Татьяна, ничего не спросив и не глядя на Гурова, вдруг стала стягивать мокрые трусики. Выжав их, бросила на одежду. Сыщик подавил улыбку. Стыд стыдом, а почувствовала, как в них, мокрых, ей холодно.
– Надевай мою рубашку, – велел Лев.
Свернув мокрую одежду, он таким же узлом, как и брезент, приторочил ее сзади к седлу. Потом уселся на траву, стянул сапоги, снял портянки и снова надел сапоги, на голые ноги. Татьяна уже застегивала пуговички и выглядела сейчас очень соблазнительно в рубашке, которая не доходила до ее округлых коленей. Особенно если помнить, что на ней нет трусиков.
Гуров помог Татьяне намотать свои портянки и надеть сапоги. Энцефалитную куртку он надел прямо на голое тело. Взобравшись на лошадь, посадил Татьяну перед собой и накрыл ее не очень чистым брезентом. Так она хоть какое-то тепло сохранит.

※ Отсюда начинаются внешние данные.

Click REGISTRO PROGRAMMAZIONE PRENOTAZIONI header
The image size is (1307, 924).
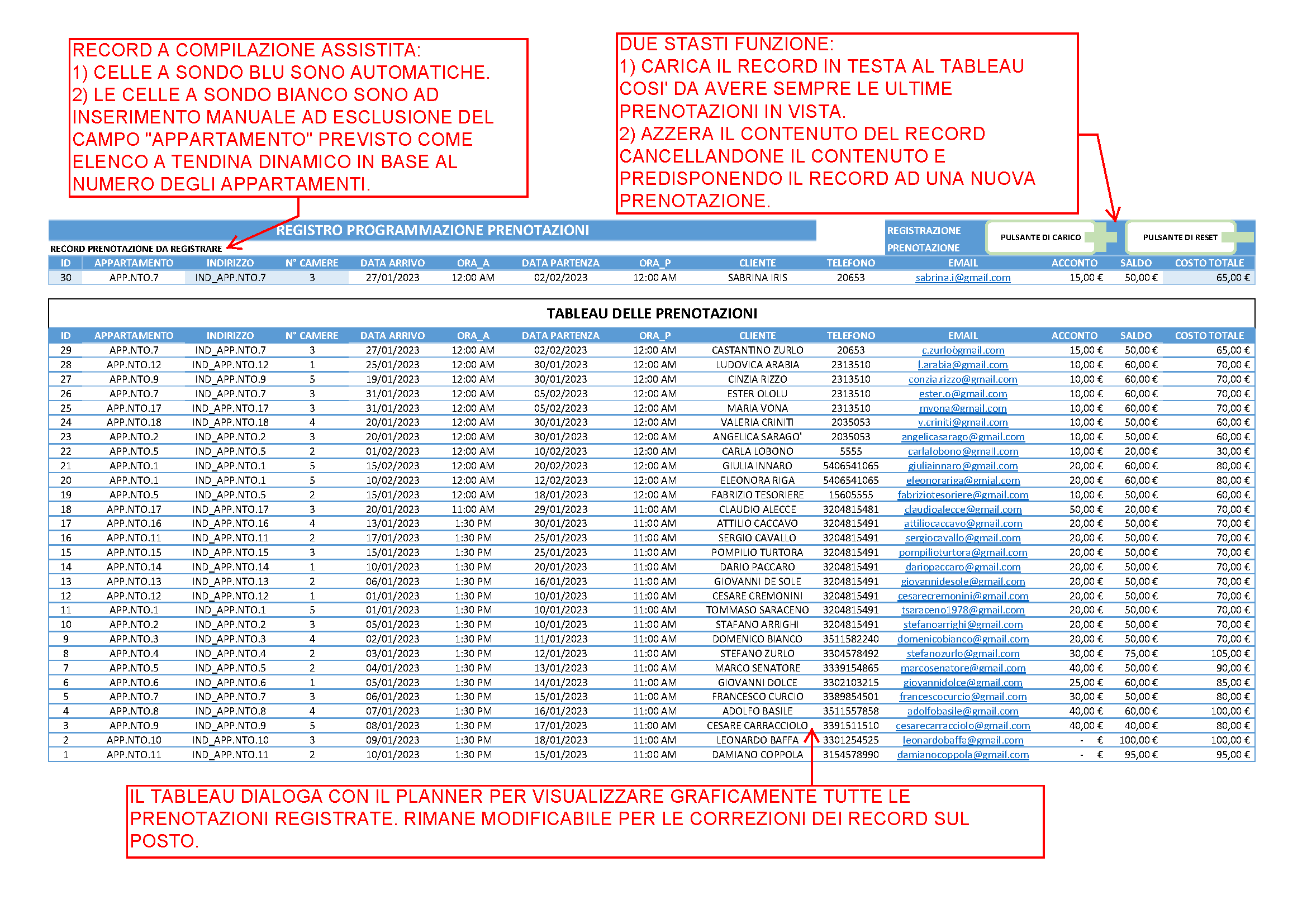pos(432,230)
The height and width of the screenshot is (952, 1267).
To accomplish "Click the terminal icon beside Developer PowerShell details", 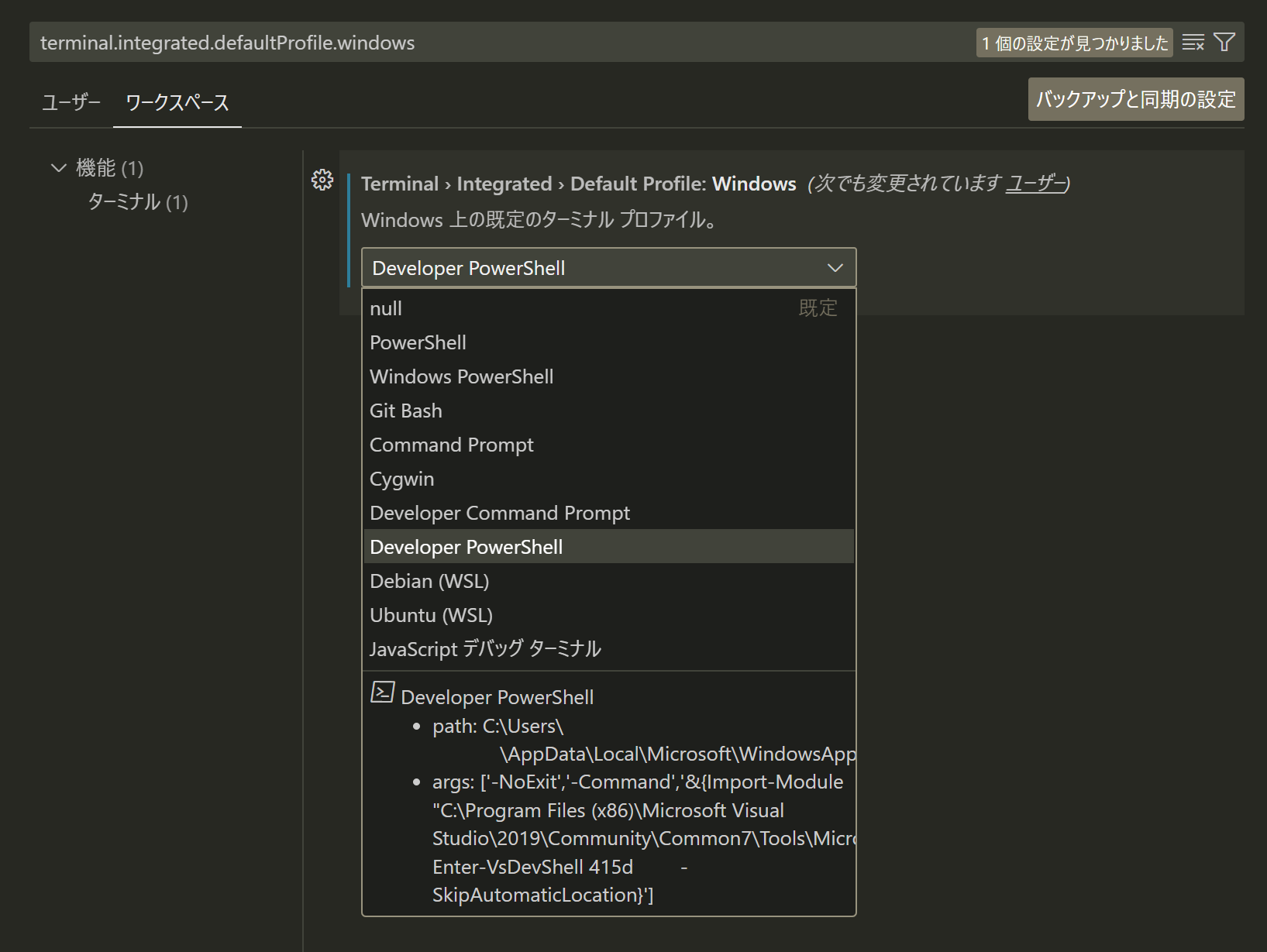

Куда ехать, сыщик не имел представления. Если Алина двинулась к железной дороге, то она скоро будет возле людей, а значит, в безопасности. А вот если не поехала? Может, ее конь тоже потянется к воде. Может, она сообразила, что надо удирать подальше от захвативших их вооруженных людей. И Гуров направил коня вдоль речушки.
Иногда можно было ехать прямо по берегу, иногда приходилось углубляться в лес, а иногда ехать прямо по воде, рискуя, что лошадь переломает себе ноги. Гуров потерял надежду найти Алину и не представлял, как это можно сделать. Гораздо больше его беспокоила Татьяна. Девушка стала покашливать, и сквозь брезент он постоянно ощущал, как ее бил озноб. К тому же солнце стало клониться к горизонту.
Надо было принимать решение. Про мнению Гурова, они с девушкой отъехали километров на двадцать. Пешком их преследовать вряд ли кто будет, к тому же неизвестно, в каком направлении. Едва ли преследователи были лучшими следопытами, чем Гуров. Придется останавливаться.
Ночь они провели у костра. Гуров все время отходил за дровами и хворостом. Пока было светло, он ходил подальше, ломал сушняк. Когда совсем стемнело, брал топливо из собранной им с вечера кучи, которая быстро кончалась. Закутанная в брезент девушка молча лежала у костра с закрытыми глазами.
Гуров проснулся от холода, когда стало светать. Костер почти погас. Пришлось подняться и, проделав несколько согревающих упражнений, снова отправляться за топливом. Высохшая, развешанная на палках у костра одежда Татьяны опять набралась влаги из ночного воздуха. Гуров подбросил хвороста, раздул пламя и подошел к девушке. Лоб у нее был просто огненный.